Martial law imposed even greater restrictions. Passports were universally canceled so that no one could travel abroad. During the first few months of martial law, Poles were not even allowed to travel between cities within Poland without government authorization. Letters arrived torn open, stuffed in plastic bags, and stamped “Censored.” When you dialed a number on the telephone, the first thing you heard before anyone could speak was a recording repeating, “conversation controlled, conversation controlled.” The army took over all broadcasting, so programming on TV went heavily to Russian films about World War II. Soldiers in uniform had replaced the news anchors reading the daily news off teleprompters. And the news was always the same: Solidarity had wrecked the economy; the army was now getting the country back into shape; things were getting better. Of course, everyone knew none of that was true.
Life only began to improve after the Poles had thrown off the shackles of Soviet-style socialism. Once the Berlin Wall fell in 1989, things progressed rapidly in Poland. In December 1989, Poland’s parliament, the Sejm, approved a program to transform the Polish economy from centrally planned to free market. The Communist Workers’ Party dissolved itself in January 1990, and by the end of that year, Lech Walesa became Poland’s first modern-day, freely elected president.
Today life in Poland is on a par with that in Western Europe.
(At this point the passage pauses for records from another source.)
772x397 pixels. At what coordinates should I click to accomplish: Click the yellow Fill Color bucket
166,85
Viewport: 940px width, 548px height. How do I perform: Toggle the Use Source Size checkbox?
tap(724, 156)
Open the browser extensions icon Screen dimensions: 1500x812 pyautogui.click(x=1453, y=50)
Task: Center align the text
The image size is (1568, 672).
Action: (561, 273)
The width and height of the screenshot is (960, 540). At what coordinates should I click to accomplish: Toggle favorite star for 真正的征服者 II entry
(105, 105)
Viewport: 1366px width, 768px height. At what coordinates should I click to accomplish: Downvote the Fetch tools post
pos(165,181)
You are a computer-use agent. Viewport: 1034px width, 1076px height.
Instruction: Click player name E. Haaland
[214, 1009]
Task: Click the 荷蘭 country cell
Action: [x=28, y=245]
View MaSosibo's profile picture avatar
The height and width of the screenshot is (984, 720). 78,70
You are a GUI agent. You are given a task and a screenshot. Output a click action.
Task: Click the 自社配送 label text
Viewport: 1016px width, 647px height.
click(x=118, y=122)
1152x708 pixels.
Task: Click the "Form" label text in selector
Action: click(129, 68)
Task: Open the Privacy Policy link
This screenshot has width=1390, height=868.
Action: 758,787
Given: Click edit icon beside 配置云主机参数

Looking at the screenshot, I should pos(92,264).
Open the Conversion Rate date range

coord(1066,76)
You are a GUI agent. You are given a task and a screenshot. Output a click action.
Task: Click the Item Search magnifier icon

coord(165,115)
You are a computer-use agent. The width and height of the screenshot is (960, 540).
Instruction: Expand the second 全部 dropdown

Supermarkets and newly built department stores are flooded with goods from all over the world. Cities boast major new building developments. New church construction, forbidden under Communist rule, is booming. Old crumbling facades have been renovated, advertising now breaks up the uniform gray of the past, and transportation problems are largely solved. New superhighways supplement an excellent rail system. In 1996, Poles in Warsaw began bragging that the McDonald’s there had installed a drive-through window.
High-end restaurants, trendy cafes, and workaday lunch counters are everywhere. Where tourists from abroad were once a rare sight, even in a UNESCO World Heritage site like Krakow’s medieval marketplace, now you might find people there speaking English, Spanish, German, French, Russian, Finnish, Hungarian, Czech, Latvian, and Lithuanian, just to name a few. And Poles are, of course, free to travel abroad.
Poles have become huge borrowers, using credit to build new homes and purchase readily available apartments, cars, DVD players, big-screen TVs, and the like, yet default rates are comparatively low for such massive borrowing. Healthy living is a new passion in Poland. In the past, Poles didn’t have the flexibility or the means to explore different lifestyles. Now, heart disease and smoking are down, while exercising and interest in healthy cooking are up.
Poland’s economic and political transformations were complicated and tumultuous, but the Poles persevered through the setbacks, determined to take advantage of their new opportunity. What has emerged is a country that serves as a prime example of the advantages of freedom and democracy over repression and tyranny.